• **Your assignment**: Take the line with "[Call us] (41, 2508)" as the first line and the last line of the data as the final one. Write out those lines exactly, and no others.

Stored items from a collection
►

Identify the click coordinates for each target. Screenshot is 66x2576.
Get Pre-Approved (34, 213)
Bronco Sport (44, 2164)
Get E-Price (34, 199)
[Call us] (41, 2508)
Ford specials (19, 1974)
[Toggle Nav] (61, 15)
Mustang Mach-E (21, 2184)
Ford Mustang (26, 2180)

◄

• **Response area**:
[Call us] (41, 2508)
Ford specials (19, 1974)
[Toggle Nav] (61, 15)
Mustang Mach-E (21, 2184)
Ford Mustang (26, 2180)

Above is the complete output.